* START SUPPLIED INFORMATION *

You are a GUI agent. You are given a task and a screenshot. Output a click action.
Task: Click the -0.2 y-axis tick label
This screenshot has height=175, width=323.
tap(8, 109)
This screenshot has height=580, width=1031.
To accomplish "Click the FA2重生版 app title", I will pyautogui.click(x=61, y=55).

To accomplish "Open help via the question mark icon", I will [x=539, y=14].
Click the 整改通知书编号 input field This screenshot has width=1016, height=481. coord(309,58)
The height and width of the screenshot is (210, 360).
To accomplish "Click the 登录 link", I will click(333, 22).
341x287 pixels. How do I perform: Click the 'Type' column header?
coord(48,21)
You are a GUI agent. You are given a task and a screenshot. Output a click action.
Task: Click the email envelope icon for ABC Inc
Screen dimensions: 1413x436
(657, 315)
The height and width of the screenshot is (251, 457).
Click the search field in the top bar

* END SUPPLIED INFORMATION *

**EXERCISE:** Which lines of the records contain the string "width" with matching case? Gather every such line and copy it in full.

**THE ANSWER:**
This screenshot has height=175, width=323.
This screenshot has height=580, width=1031.
Click the 整改通知书编号 input field This screenshot has width=1016, height=481. coord(309,58)
The height and width of the screenshot is (210, 360).
The height and width of the screenshot is (251, 457).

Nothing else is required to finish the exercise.